Document segment:
LAS VEGAS (AP) — Nevada reported its first death from the new coronavirus Monday as businesses and schools shut down around the state, including many of the Las Vegas Strip casinos that power the local economy, and the NFL canceled public events that had been scheduled with its player draft next month in Las Vegas.

Health officials in the Las Vegas area said the man who died was in his 60s, had underlying health conditions and had been hospitalized with COVID-19.

Gov. Steve Sisolak said officials expected deaths to occur, “but it doesn’t make that reality any less painful or difficult.”

Local officials are asking the Federal Emergency Management Agency for more test kits and for staff to help with drive-thru virus testing in the Las Vegas area, said Michael Johnson, community health chief at the Southern Nevada Health District. He said testing could ramp up from fewer than 1,000 samples so far, or about 60 per day, to as many as 4,000 per week.

“The more testing we do, the more cases likely will be reported to the health district,” Johnson said.

Nevada has reported at least 45 cases of the virus so far. For most people, the new coronavirus causes mild or moderate symptoms such as fever and cough. For some, especially older adults and people with existing health problems, it can cause more severe illness including pneumonia.

The intentional casino closures appear to be the first in nearly 60 years and may be only the fourth since gambling was legalized in Las Vegas in 1931, said Michael Green, a University of Nevada, Las Vegas history professor. He attributed it to “Nevada and the resort companies realizing that they have to take action.”

Dataset extract:
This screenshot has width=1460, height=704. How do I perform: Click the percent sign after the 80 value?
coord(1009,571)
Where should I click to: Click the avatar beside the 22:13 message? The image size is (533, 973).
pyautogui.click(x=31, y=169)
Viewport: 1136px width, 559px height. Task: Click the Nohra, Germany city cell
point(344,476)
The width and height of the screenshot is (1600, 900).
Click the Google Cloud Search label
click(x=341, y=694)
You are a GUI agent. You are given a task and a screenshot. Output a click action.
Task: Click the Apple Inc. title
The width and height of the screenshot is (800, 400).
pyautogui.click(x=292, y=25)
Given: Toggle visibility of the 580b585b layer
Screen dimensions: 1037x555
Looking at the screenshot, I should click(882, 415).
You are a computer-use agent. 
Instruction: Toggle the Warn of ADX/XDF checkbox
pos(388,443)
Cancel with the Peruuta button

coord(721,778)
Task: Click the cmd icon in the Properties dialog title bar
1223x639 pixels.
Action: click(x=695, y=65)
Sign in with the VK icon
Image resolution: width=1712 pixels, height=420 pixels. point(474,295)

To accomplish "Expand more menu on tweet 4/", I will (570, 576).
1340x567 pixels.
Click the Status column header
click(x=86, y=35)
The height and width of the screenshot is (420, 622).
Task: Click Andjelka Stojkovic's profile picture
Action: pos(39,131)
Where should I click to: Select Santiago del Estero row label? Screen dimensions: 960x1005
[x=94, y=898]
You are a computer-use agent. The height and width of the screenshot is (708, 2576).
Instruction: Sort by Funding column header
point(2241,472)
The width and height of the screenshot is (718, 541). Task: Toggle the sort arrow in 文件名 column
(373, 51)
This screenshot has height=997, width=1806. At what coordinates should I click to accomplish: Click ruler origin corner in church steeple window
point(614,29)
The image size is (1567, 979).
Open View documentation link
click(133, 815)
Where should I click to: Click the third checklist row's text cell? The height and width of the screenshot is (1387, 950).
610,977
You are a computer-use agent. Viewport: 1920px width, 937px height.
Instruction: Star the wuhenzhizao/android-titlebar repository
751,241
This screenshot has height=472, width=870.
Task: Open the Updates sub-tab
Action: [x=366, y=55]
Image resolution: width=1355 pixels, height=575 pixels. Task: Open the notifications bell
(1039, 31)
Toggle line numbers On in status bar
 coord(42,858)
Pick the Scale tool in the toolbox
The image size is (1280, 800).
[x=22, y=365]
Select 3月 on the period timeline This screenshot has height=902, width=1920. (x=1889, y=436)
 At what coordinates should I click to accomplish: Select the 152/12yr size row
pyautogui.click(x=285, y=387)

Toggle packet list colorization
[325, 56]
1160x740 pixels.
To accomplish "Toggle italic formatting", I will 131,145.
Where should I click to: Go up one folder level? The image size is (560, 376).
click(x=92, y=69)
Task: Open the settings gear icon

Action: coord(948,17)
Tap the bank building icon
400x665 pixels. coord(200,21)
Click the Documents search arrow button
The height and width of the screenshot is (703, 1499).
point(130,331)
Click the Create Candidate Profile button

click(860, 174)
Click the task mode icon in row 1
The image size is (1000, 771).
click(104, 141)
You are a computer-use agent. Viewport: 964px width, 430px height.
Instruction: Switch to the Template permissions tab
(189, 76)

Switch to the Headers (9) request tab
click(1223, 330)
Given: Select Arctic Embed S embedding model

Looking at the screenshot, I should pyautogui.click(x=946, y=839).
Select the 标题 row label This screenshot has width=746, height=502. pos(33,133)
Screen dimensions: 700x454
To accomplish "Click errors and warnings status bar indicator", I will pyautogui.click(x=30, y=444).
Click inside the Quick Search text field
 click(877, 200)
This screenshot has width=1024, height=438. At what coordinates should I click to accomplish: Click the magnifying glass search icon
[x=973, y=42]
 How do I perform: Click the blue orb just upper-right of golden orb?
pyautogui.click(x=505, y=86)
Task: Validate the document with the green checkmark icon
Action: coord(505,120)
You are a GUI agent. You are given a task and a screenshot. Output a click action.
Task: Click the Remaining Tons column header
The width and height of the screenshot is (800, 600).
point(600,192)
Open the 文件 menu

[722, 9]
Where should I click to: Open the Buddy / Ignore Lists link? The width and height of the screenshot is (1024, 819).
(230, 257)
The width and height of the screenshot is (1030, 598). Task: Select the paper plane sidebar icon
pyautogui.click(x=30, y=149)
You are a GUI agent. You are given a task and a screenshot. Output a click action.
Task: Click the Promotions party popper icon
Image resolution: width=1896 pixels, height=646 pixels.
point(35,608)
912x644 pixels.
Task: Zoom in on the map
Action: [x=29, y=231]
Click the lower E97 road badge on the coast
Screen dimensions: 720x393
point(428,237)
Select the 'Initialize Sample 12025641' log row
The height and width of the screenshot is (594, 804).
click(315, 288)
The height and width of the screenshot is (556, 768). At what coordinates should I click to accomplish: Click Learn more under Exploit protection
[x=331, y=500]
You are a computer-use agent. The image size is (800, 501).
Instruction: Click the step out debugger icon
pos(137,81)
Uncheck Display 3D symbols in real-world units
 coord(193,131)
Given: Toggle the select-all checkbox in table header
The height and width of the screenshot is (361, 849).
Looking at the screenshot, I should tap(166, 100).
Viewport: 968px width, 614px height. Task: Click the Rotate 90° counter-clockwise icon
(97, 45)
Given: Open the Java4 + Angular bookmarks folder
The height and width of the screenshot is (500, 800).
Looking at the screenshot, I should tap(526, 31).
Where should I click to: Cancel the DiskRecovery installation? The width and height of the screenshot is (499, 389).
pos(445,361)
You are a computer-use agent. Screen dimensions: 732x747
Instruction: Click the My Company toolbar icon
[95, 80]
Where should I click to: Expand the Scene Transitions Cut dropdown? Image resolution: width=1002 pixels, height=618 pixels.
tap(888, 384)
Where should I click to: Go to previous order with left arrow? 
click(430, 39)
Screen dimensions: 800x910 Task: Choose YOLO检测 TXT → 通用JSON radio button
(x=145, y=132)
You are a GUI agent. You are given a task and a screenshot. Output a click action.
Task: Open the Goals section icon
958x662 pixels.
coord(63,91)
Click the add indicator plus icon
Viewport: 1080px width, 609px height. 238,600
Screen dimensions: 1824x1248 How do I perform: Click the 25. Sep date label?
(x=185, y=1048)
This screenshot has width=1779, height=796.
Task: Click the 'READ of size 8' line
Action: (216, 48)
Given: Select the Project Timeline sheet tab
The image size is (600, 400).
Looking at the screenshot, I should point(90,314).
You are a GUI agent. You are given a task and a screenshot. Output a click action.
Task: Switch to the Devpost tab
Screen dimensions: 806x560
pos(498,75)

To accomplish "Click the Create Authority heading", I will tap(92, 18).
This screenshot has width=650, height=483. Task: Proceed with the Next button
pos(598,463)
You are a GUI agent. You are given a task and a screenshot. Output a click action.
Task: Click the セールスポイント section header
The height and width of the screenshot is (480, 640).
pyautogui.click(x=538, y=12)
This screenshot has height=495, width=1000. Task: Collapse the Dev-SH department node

Task to complete:
Reproduce the passage of the Nevada coronavirus article that begins at "Gov. Steve Sisolak" and ends after "illness including pneumonia.", replacing "testing" with "screening" throughout.

Answer below:
Gov. Steve Sisolak said officials expected deaths to occur, “but it doesn’t make that reality any less painful or difficult.”

Local officials are asking the Federal Emergency Management Agency for more test kits and for staff to help with drive-thru virus screening in the Las Vegas area, said Michael Johnson, community health chief at the Southern Nevada Health District. He said screening could ramp up from fewer than 1,000 samples so far, or about 60 per day, to as many as 4,000 per week.

“The more screening we do, the more cases likely will be reported to the health district,” Johnson said.

Nevada has reported at least 45 cases of the virus so far. For most people, the new coronavirus causes mild or moderate symptoms such as fever and cough. For some, especially older adults and people with existing health problems, it can cause more severe illness including pneumonia.